**About this exercise:** Repeat each entry in the data, exactly.

(Dataset entries)
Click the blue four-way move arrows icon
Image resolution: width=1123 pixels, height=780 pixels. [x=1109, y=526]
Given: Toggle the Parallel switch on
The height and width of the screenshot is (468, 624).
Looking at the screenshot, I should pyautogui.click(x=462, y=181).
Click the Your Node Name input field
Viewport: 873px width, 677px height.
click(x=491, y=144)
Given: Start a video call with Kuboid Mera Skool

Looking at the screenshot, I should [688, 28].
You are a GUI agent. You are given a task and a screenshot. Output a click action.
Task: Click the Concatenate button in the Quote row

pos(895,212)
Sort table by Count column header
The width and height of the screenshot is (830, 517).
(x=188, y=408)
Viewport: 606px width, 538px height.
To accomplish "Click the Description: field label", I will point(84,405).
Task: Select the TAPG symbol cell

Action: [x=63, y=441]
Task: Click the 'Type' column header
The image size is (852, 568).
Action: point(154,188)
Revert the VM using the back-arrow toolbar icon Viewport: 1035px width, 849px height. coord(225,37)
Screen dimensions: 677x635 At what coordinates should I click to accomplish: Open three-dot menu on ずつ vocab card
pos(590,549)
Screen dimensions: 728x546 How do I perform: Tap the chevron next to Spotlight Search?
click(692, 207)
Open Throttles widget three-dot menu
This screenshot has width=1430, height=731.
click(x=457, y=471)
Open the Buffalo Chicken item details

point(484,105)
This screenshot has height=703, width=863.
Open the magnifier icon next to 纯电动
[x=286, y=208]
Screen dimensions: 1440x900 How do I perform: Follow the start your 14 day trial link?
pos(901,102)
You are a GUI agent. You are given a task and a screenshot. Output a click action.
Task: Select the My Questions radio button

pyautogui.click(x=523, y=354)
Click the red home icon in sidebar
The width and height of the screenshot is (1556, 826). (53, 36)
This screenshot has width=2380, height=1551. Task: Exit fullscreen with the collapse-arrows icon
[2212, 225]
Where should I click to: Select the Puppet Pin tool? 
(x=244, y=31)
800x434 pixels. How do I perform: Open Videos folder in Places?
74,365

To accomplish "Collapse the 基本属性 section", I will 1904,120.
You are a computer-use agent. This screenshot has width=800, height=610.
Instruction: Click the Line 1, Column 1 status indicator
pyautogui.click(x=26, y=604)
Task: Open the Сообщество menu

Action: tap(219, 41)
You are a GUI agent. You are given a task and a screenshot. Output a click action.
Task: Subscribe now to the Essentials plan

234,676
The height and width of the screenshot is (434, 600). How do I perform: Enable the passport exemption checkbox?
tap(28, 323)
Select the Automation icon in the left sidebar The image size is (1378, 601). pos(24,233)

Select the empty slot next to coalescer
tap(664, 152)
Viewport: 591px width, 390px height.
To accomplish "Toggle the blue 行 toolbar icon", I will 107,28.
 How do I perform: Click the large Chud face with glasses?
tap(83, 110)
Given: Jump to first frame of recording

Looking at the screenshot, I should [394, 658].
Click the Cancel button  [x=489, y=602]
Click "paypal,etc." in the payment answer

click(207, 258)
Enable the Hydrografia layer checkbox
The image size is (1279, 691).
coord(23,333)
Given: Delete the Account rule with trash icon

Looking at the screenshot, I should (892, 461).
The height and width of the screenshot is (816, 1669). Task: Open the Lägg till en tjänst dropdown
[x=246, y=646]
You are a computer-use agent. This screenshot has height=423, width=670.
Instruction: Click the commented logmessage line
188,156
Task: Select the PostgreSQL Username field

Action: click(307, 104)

**Written answer:**
Click the blue four-way move arrows icon
Image resolution: width=1123 pixels, height=780 pixels. [x=1109, y=526]
Given: Toggle the Parallel switch on
The height and width of the screenshot is (468, 624).
Looking at the screenshot, I should pyautogui.click(x=462, y=181).
Click the Your Node Name input field
Viewport: 873px width, 677px height.
click(x=491, y=144)
Given: Start a video call with Kuboid Mera Skool

Looking at the screenshot, I should [688, 28].
You are a GUI agent. You are given a task and a screenshot. Output a click action.
Task: Click the Concatenate button in the Quote row

pos(895,212)
Sort table by Count column header
The width and height of the screenshot is (830, 517).
(x=188, y=408)
Viewport: 606px width, 538px height.
To accomplish "Click the Description: field label", I will point(84,405).
Task: Select the TAPG symbol cell

Action: [x=63, y=441]
Task: Click the 'Type' column header
The image size is (852, 568).
Action: point(154,188)
Revert the VM using the back-arrow toolbar icon Viewport: 1035px width, 849px height. coord(225,37)
Screen dimensions: 677x635 At what coordinates should I click to accomplish: Open three-dot menu on ずつ vocab card
pos(590,549)
Screen dimensions: 728x546 How do I perform: Tap the chevron next to Spotlight Search?
click(692, 207)
Open Throttles widget three-dot menu
This screenshot has width=1430, height=731.
click(x=457, y=471)
Open the Buffalo Chicken item details

point(484,105)
This screenshot has height=703, width=863.
Open the magnifier icon next to 纯电动
[x=286, y=208]
Screen dimensions: 1440x900 How do I perform: Follow the start your 14 day trial link?
pos(901,102)
You are a GUI agent. You are given a task and a screenshot. Output a click action.
Task: Select the My Questions radio button

pyautogui.click(x=523, y=354)
Click the red home icon in sidebar
The width and height of the screenshot is (1556, 826). (53, 36)
This screenshot has width=2380, height=1551. Task: Exit fullscreen with the collapse-arrows icon
[2212, 225]
Where should I click to: Select the Puppet Pin tool? 
(x=244, y=31)
800x434 pixels. How do I perform: Open Videos folder in Places?
74,365

To accomplish "Collapse the 基本属性 section", I will 1904,120.
You are a computer-use agent. This screenshot has width=800, height=610.
Instruction: Click the Line 1, Column 1 status indicator
pyautogui.click(x=26, y=604)
Task: Open the Сообщество menu

Action: tap(219, 41)
You are a GUI agent. You are given a task and a screenshot. Output a click action.
Task: Subscribe now to the Essentials plan

234,676
The height and width of the screenshot is (434, 600). How do I perform: Enable the passport exemption checkbox?
tap(28, 323)
Select the Automation icon in the left sidebar The image size is (1378, 601). pos(24,233)

Select the empty slot next to coalescer
tap(664, 152)
Viewport: 591px width, 390px height.
To accomplish "Toggle the blue 行 toolbar icon", I will 107,28.
 How do I perform: Click the large Chud face with glasses?
tap(83, 110)
Given: Jump to first frame of recording

Looking at the screenshot, I should [394, 658].
Click the Cancel button  [x=489, y=602]
Click "paypal,etc." in the payment answer

click(207, 258)
Enable the Hydrografia layer checkbox
The image size is (1279, 691).
coord(23,333)
Given: Delete the Account rule with trash icon

Looking at the screenshot, I should (892, 461).
The height and width of the screenshot is (816, 1669). Task: Open the Lägg till en tjänst dropdown
[x=246, y=646]
You are a computer-use agent. This screenshot has height=423, width=670.
Instruction: Click the commented logmessage line
188,156
Task: Select the PostgreSQL Username field

Action: click(307, 104)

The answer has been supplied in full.